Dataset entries
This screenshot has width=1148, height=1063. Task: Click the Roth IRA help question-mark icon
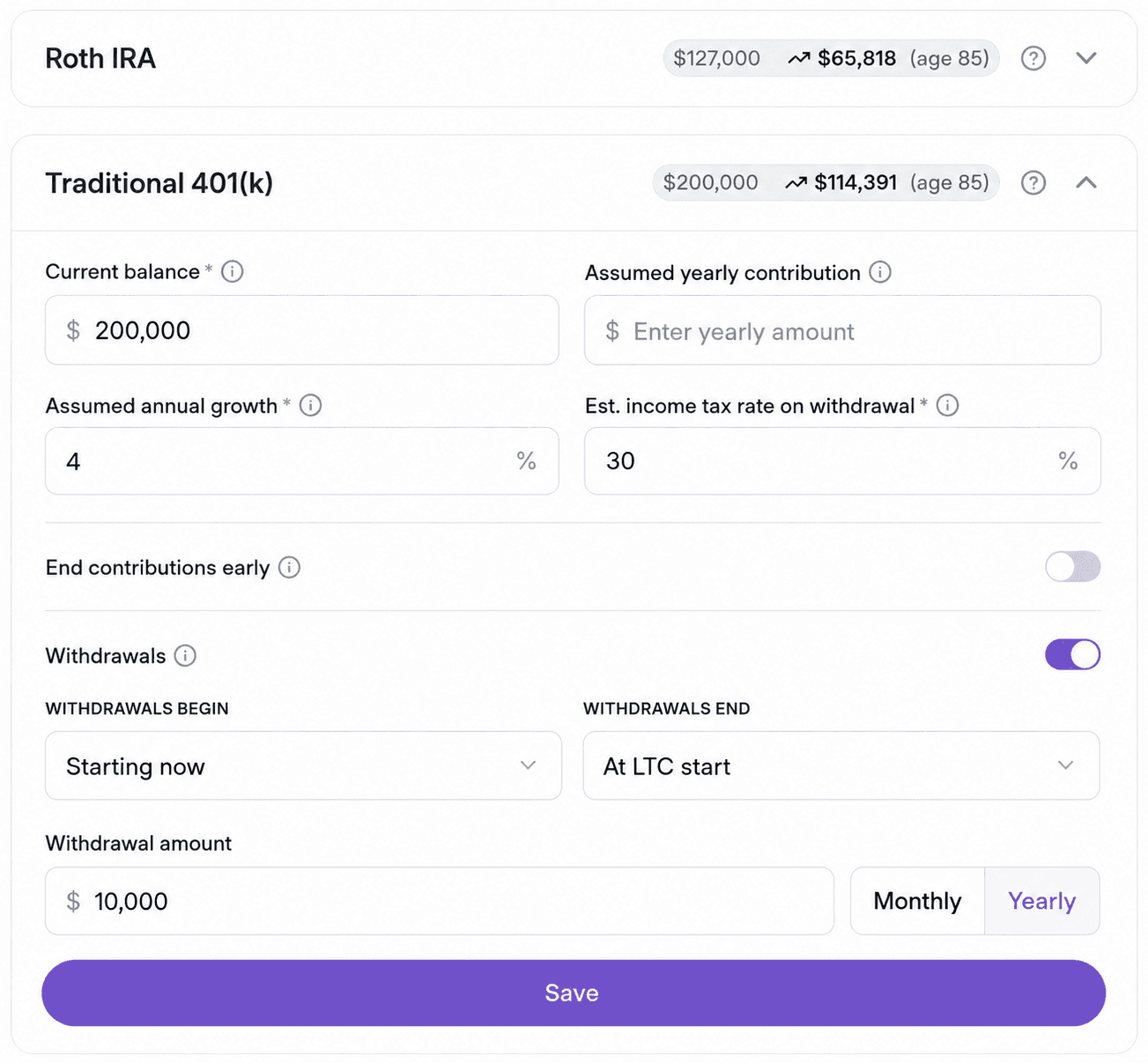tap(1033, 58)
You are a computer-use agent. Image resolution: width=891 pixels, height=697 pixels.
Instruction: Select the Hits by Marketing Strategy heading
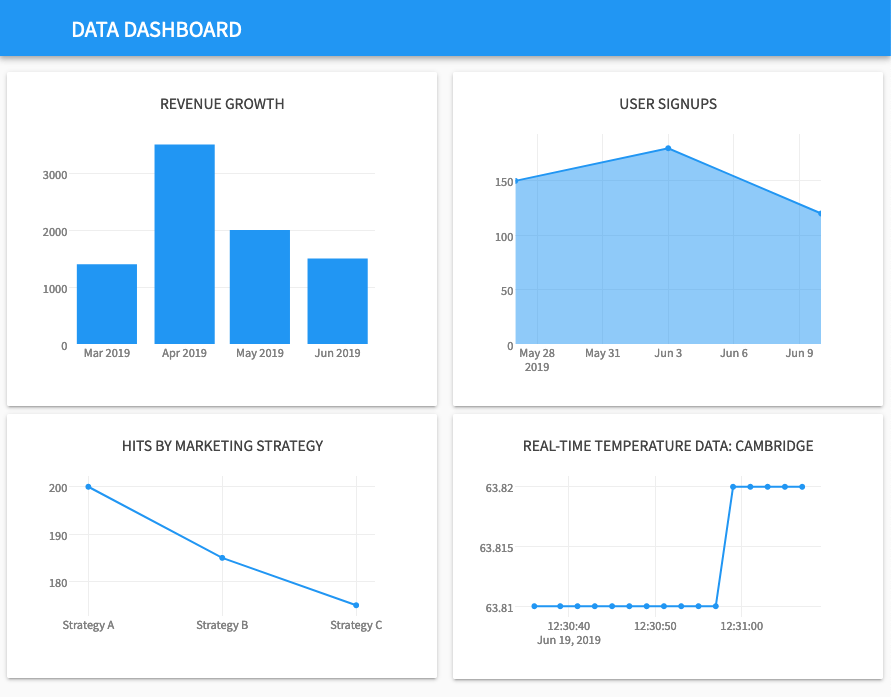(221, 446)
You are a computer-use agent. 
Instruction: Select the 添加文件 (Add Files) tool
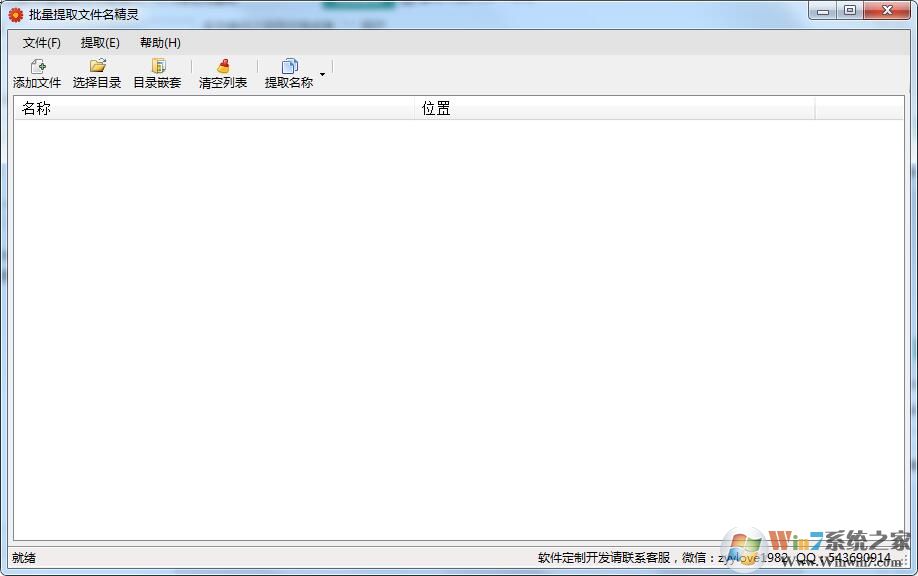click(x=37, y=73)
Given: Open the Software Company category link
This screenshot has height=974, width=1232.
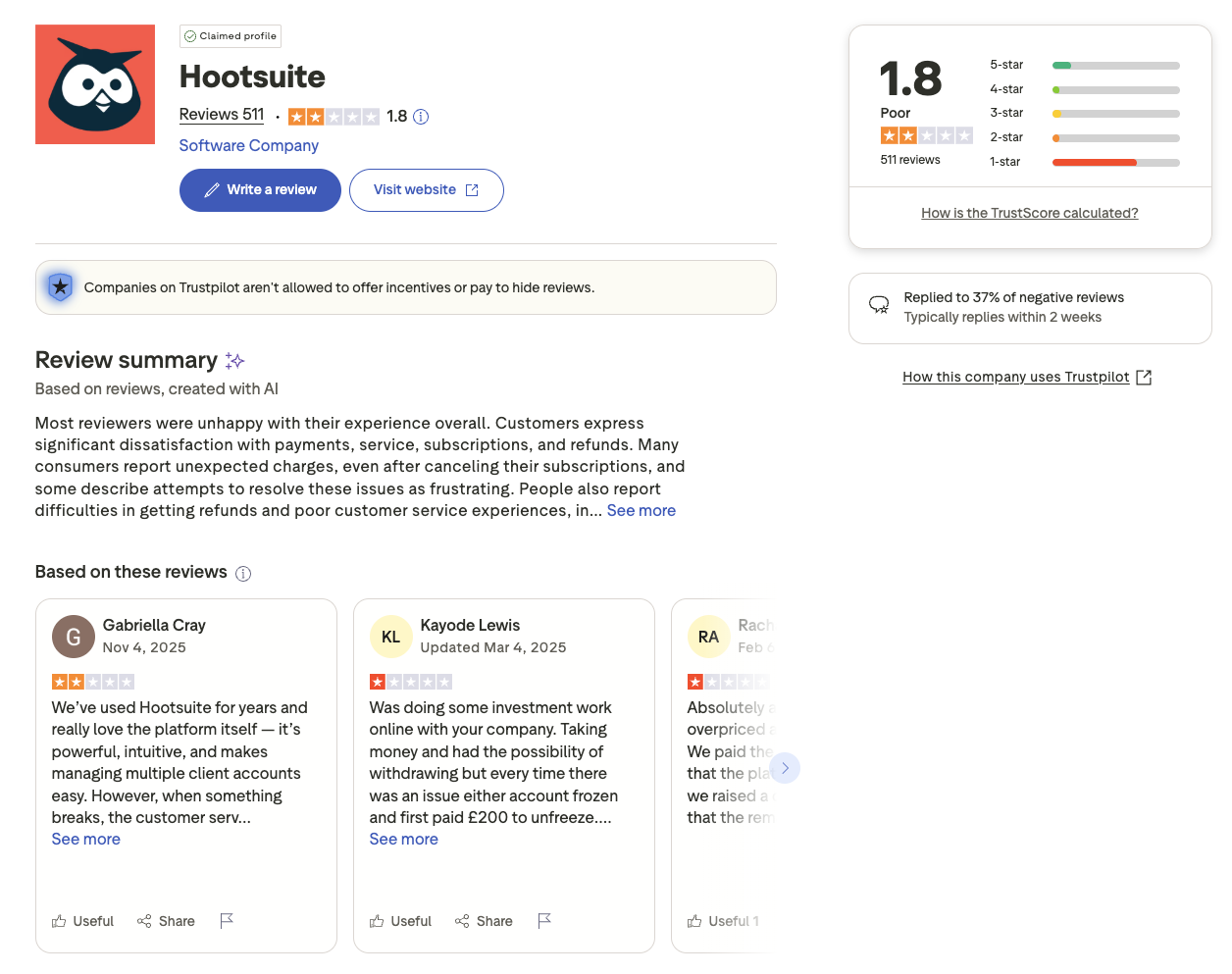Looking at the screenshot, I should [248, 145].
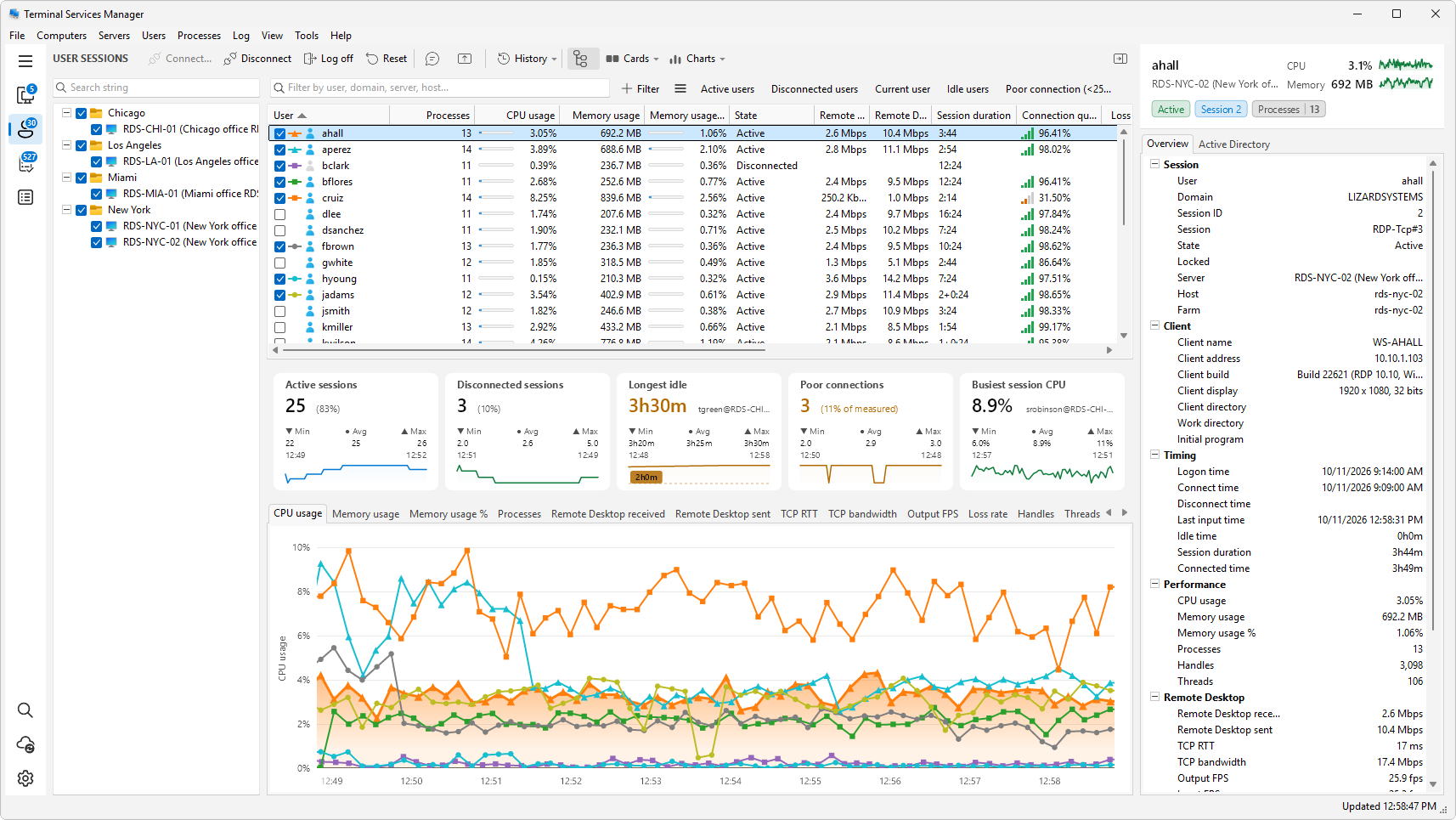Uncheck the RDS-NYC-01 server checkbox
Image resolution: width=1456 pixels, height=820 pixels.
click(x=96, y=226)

• [WHAT YOU SHOULD DO]
Range to copy from the records above: the line containing "Instruction: Select the Hits" to the line containing "Given: Open the", both included. Output those lines exactly and only those, skipping pictures.

• [RESPONSE]
Instruction: Select the Hits by Marketing Strategy heading
(221, 446)
You are a computer-use agent. 
Instruction: Select the 添加文件 (Add Files) tool
click(x=37, y=73)
Given: Open the Software Company category link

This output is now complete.